On a pu voir cet été aux Rencontres d’Arles quelques-unes de ses productions (photographies et tableaux) dans une exposition ayant connu un succès légitime.

Dans une vidéo, placée à la fin du parcours, Saul Leiter évoque sa passion de la photographie, ses difficultés financières ayant demandé beaucoup de ténacité pour ne pas abandonner son art, et sa façon de considérer la rue comme un champ exploratoire.

Fils de rabbin, Leiter était un lecteur passionné doté d’un sens très fin de l’autodérision.

Pas de grandiloquence, mais le spectacle de la vie, ses miroirs, ses fenêtres, ses voiles.

Cet admirateur de Vuillard et Bonnard ne craignait pas le quotidien, y trouvant des pointes de merveille.

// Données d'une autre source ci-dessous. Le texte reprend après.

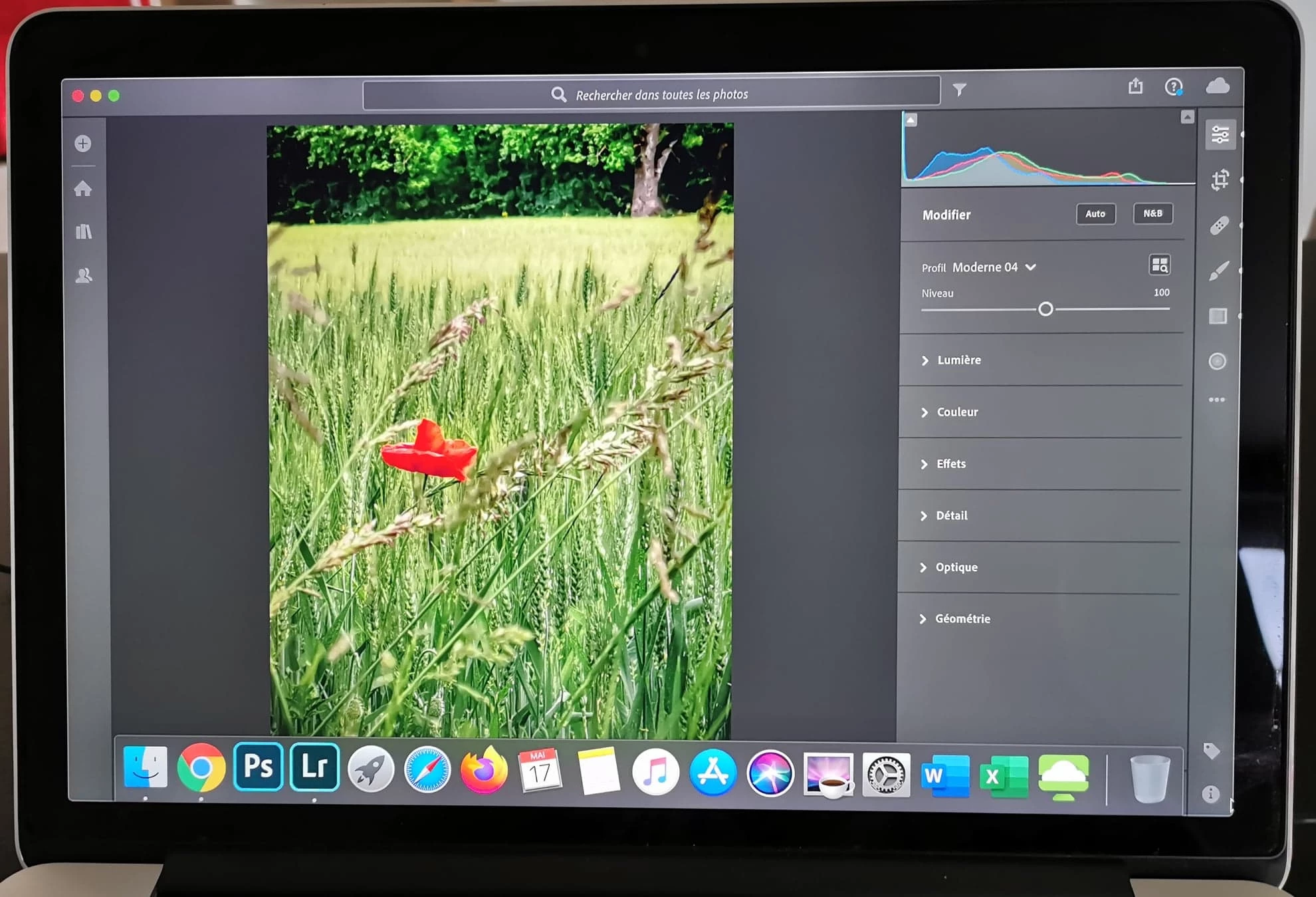Image resolution: width=1316 pixels, height=897 pixels.
Task: Select the Radial Gradient tool
Action: (1217, 361)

Comportant cinq chapitres (Les débuts / La street photography / La mode / La peinture / L’intime), Rétrospective 1923-2013, volume conçu à l’occasion du 100e anniversaire de la naissance de l’artiste, peut se laisser découvrir à l’improvisade (Cyrano de Bergerac), tant tout ici relève d’une existence menée essentiellement selon les impératifs de l’art.  

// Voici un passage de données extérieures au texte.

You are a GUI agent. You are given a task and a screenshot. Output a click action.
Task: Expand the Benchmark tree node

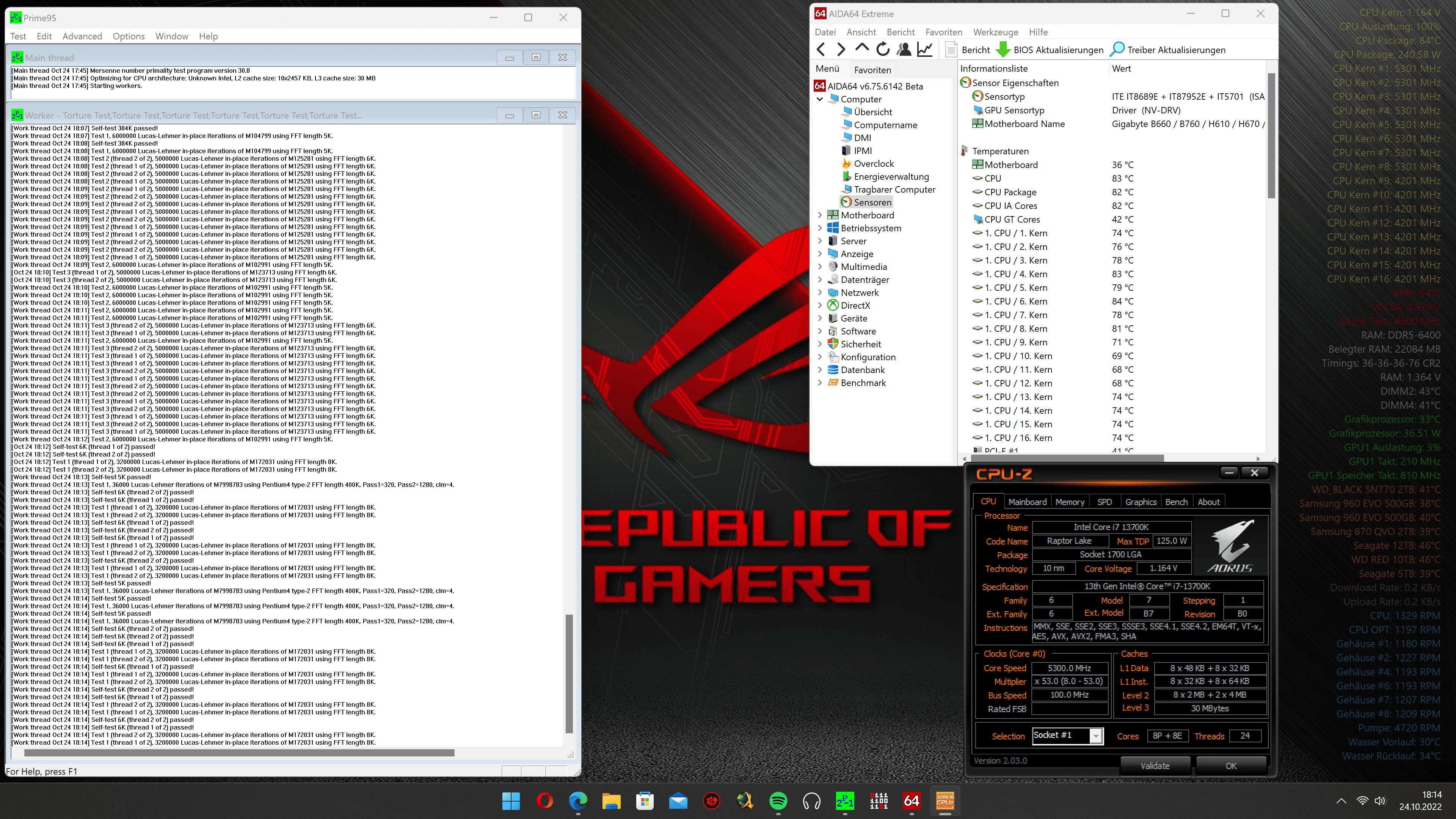coord(819,383)
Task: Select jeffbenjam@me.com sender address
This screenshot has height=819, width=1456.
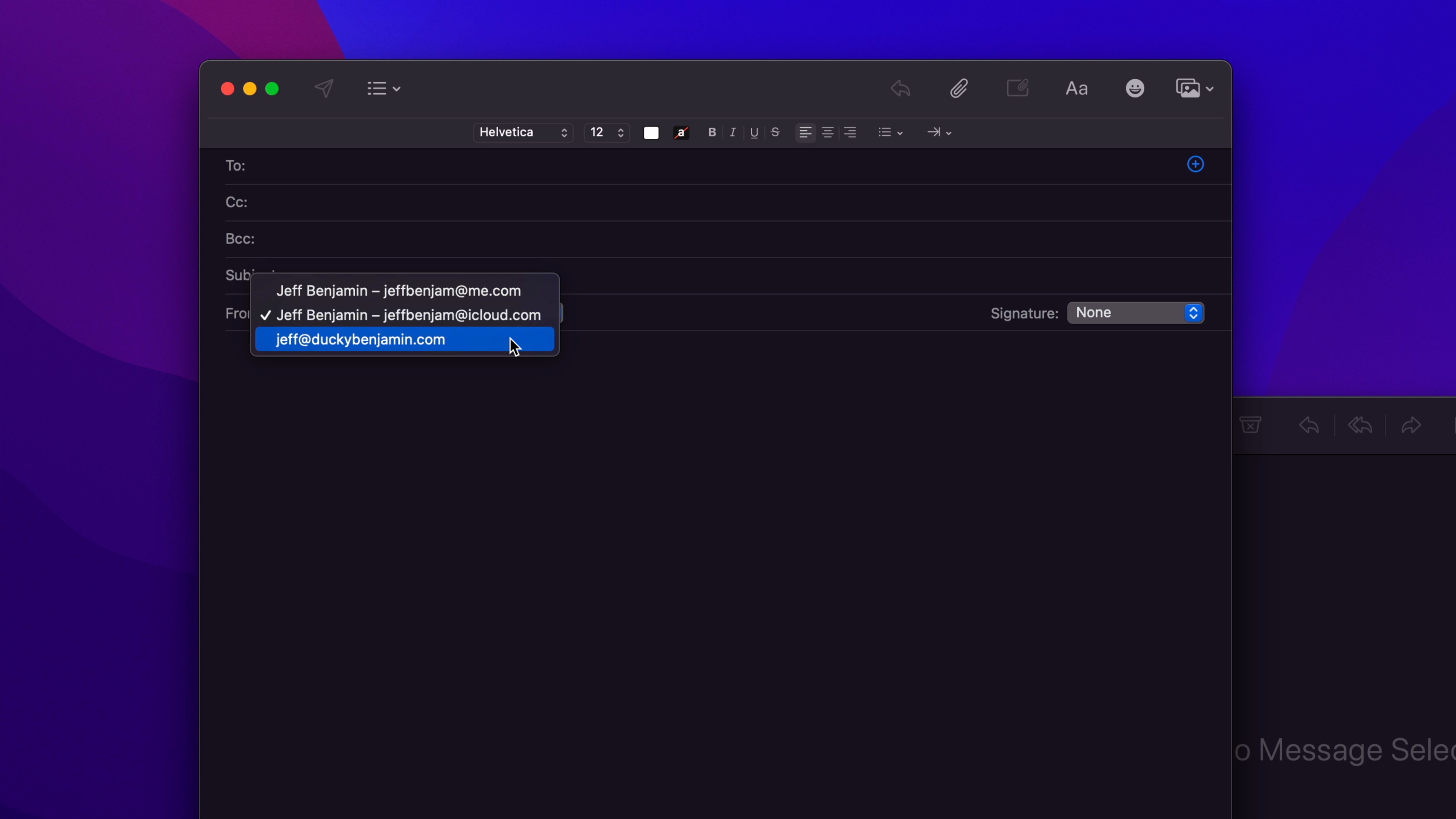Action: click(398, 290)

« En toutes circonstances, poursuit l’époux de Margit Erb, directrice de la Fondation Saul Leiter, Saul a toujours été prolifique sur le plan créatif. Il n’a pas eu ce qu’on pourrait appeler des périodes. Il n’a pas connu une période couleur et une autre noir et blanc. Il ne consacrait pas un mois à la peinture et le suivant à la photographie. Il faisait tout en même temps, tout le temps. »

©Fondation Saul Leiter

Saul était un voyant, il ne cherchait pas, mais trouvait.

Sa sœur Deborah fut son premier modèle : elle lui ressemble, c’est un double.

Les photographies de l’ami d’Eugene Smith peuvent être d’une sensualité considérable (son appartement new-yorkais est un paradis de douceur et de dévoilements), mais il y a toujours chez lui une éthique de la pudeur, un goût du secret, une façon de considérer les ombres comme des protections.

Ses modèles féminins accueillis dans son univers familier sont d’autant plus touchants que l’on ressent chez Leiter une profonde solitude.  

« Saul, analyse l’auteur et journaliste Adam Harrison Levy, a dit un jour qu’il était un « fantôme rabbinique ». Je crois qu’il voulait dire par là qu’il avait conservé des vestiges de l’éducation talmudique qu’il avait reçue, qui enseignait et encourageait l’investigation et l’interprétation des textes. Il avait assimilé cette manière d’interroger le monde, mais l’avait transposée dans le domaine visuel. »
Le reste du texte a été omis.